I’m tolerant – and don’t tell me otherwise

Photo: DutchNews.nl

Photo: DutchNews.nl

Think you’re no stranger to the pitfalls of cognitive bias? Think again, says social psychologist Marjoka van Doorn.

Pitfall 1: Intolerant? It’s them, not me!

When I was writing my PhD thesis on tolerance, people would frequently come to me with stories of intolerance in others: Muslims repressing women, PVV members protesting against immigration, civil servants refusing to marry same-sex couples. Why not write a thesis about that, they would ask rather pointedly.

As I was researching intolerance towards Muslims in the Netherlands it was invariably pointed out to me that Muslims were far from tolerant themselves. These conversations had one thing in common: it was always the other party who was painted as the intolerant one. The speakers themselves were clearly the epitome of tolerance.

Someone who thinks that people who protest against the arrival of an asylum seekers centre in their neighbourhood are intolerant is apparently positive about immigration, but at the same time intolerant towards those who think otherwise. I came across as much intolerance against Muslims as against PVV members in the course of my research. That’s the trouble with tolerance: we accept what we believe in but reject ways of life, outlooks and preferences we don’t share.

So there we are: we are tolerant and intolerant according to what or who we are judging. Tolerance is not accepting refugees, it is accepting the fact that others may protest against their presence. It is high time we recognised the intolerance in ourselves. Only then can we begin to understand how difficult is it to turn around intolerance in others.

Pitfall 2: It’s nobody’s business but my own

Tolerance can be regarded as a common good, like the environment, food safety and health care. We all benefit from it and we all contribute to it financially. Here’s an example. Separating household waste is a fiddly job. It takes time to go to the bottle bank, I have a smelly container in my kitchen, all of which puts me in a bad mood. But I do it all the same because in the long term it serves everybody’s interest. The gain, i.e. a clean environment, outweighs my own short-term ‘pain’.

The same is true of tolerance. It is difficult to accept opinions and groups in society you don’t agree with. So why should I? But again, an investment in tolerance, i.e. the acceptance of opinions that are not mine, serve the common good in the long term. I live in a society which puts diversity in opinion and the freedom to think and do what you like above state controlled uniformity. My appreciation of this freedom means I must allow my opponent, with whom I wholeheartedly and passionately disagree, the same measure of freedom.

Pitfall 3: If we don’t eradicate intolerance our tolerant values will come under threat.

How far should we tolerate intolerant opinions? At what point does tolerance towards intolerance start to damage our free, open and democratic society? People are worried and rightly so when women are being sexually harassed in Cologne, imams are preaching hatred and gays are being beaten up.

And yet the greatest danger posed is not the intolerance of some minorities. A much greater threat is the suppression of opinions which are being labelled as undesirable by a majority of people. A democratic society not only means that the majority decides but that the rights of minorities are protected as well, especially the right of minorities to have their own opinions.

Christians as well as conservative Muslims have the right to reject homosexuality. As long as the line between thinking and acting (rejection is not the same as discrimination) is clearly drawn everyone is free to think whatever they want in this country. You may not like it but you cannot ban it. And certainly not in the name of tolerance.

Pitfall 4: We must impose our norms and values

In Scandinavia, and in the Netherlands as well, reactions to the sexual harassment of women in Cologne included proposals for a mandatory course for asylum seekers in ‘Western’ (sexual) norms and values.

Asylum seekers find this humiliating. They are not against Western norms and values, they only reserve the right to have a different opinion on, for instance, the position of women in marriage. Often the right to think and live the way they wanted is one of the things that was taken away in their country of origin.

The moral acceptability of telling people how to live and what to believe is doubtful.
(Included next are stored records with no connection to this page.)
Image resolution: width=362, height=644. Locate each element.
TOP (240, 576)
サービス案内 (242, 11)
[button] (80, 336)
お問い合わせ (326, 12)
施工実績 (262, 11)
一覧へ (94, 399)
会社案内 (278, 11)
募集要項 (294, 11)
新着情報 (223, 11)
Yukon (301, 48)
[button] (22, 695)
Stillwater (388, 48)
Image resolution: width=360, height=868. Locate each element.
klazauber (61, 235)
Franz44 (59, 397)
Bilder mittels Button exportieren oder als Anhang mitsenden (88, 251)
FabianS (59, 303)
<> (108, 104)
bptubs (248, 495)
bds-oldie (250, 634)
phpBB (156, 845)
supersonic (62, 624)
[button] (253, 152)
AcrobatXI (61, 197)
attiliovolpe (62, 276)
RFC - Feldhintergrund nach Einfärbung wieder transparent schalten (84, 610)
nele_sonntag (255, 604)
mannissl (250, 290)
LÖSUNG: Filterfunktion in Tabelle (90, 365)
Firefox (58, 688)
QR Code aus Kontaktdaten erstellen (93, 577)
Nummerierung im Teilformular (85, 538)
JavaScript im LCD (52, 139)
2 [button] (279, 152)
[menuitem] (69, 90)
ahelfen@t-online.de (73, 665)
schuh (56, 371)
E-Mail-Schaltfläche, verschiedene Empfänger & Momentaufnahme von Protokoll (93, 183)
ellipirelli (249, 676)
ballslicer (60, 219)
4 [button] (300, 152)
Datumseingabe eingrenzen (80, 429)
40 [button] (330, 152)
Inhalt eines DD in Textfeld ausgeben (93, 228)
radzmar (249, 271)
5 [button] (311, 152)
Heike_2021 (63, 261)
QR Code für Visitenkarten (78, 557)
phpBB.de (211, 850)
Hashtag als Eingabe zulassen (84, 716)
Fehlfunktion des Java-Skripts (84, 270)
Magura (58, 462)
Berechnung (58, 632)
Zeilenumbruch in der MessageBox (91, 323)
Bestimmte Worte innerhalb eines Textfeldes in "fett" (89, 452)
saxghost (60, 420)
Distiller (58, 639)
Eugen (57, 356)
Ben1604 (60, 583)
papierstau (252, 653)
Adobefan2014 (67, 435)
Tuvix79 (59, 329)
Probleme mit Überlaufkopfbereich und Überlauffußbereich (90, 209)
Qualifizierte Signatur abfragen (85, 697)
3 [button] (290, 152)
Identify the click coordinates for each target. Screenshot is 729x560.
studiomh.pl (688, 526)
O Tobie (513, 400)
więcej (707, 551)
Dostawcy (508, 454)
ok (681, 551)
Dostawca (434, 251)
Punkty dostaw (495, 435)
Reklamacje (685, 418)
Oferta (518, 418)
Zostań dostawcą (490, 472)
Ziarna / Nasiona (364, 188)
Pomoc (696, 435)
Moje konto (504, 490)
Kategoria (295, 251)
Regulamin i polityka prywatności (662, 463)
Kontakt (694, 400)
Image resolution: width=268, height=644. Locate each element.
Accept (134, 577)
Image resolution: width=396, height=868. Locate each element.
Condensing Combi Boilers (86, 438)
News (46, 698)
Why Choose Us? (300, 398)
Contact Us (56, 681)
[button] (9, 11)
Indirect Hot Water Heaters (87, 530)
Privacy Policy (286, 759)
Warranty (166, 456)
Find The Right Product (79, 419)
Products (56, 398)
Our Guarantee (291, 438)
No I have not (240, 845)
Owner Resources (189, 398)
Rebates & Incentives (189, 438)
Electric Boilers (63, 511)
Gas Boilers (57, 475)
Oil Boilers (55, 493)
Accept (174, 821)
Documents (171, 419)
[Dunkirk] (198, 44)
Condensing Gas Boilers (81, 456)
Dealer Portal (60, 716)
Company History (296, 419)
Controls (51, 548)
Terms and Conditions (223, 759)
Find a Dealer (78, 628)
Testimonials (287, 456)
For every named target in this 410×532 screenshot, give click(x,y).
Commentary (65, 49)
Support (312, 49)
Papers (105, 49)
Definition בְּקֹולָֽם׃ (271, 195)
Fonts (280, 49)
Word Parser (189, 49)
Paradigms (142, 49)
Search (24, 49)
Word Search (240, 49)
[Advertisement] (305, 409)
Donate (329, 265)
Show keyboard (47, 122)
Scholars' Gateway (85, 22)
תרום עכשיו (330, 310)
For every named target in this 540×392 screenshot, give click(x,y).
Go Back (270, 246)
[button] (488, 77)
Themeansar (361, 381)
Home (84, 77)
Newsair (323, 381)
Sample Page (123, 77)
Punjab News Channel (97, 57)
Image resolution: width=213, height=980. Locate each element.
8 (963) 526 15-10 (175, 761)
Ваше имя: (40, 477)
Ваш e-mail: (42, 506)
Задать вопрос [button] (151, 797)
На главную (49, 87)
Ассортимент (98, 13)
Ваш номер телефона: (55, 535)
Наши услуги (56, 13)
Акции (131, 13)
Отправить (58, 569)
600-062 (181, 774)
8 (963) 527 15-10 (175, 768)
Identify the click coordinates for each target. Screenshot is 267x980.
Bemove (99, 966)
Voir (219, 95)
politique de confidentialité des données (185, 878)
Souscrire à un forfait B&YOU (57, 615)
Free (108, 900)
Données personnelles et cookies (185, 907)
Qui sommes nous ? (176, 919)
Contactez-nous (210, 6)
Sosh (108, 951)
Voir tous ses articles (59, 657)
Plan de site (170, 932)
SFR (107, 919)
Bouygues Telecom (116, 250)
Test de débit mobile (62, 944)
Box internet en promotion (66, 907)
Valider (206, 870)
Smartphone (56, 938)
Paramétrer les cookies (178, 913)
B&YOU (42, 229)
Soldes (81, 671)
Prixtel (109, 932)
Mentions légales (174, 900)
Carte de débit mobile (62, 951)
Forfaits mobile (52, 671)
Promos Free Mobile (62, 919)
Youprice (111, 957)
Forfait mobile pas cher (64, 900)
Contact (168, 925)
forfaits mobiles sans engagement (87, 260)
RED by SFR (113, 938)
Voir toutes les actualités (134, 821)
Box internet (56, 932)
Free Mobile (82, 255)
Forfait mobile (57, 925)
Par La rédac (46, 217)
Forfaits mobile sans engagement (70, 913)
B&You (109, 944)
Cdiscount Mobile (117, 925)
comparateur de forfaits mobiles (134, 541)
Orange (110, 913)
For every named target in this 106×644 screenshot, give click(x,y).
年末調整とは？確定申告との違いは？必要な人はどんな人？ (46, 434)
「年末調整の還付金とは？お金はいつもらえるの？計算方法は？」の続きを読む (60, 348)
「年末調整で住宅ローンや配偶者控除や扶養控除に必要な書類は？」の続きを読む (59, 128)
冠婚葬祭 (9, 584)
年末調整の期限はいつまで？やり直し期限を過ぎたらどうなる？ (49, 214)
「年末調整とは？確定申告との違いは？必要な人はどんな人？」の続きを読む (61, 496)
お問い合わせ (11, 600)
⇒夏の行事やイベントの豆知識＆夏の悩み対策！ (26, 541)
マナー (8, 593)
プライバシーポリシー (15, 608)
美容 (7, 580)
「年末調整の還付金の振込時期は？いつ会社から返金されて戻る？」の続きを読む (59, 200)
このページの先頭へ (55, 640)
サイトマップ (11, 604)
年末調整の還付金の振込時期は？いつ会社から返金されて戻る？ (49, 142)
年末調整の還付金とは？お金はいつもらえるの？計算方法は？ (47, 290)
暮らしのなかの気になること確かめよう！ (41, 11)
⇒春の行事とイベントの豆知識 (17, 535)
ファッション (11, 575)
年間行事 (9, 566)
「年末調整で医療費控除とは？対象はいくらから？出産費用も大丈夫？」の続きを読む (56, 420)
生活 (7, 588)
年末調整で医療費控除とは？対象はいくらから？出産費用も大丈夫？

And even if it weren’t nothing was ever achieved by force, quite the contrary.

This brings us to the next paradox: promoting tolerance only works if the acceptance of ‘new’ opinions, group norms and values takes place voluntarily.

Participation in society and mutual acceptance of differences form the climate in which changes of opinion can and will take place. Showing tolerance, i.e. respecting the opinions of others, is more effective than prescribing tolerance.

In a free and democratic society there will always be tensions between groups who disagree and will fight each other tooth and nail. And that is how it should be. It’s the mark of a tolerant country that this tension leads to public and political debate. Intolerant voices also have a place in this debate. Welcome them and show how tolerant you really are.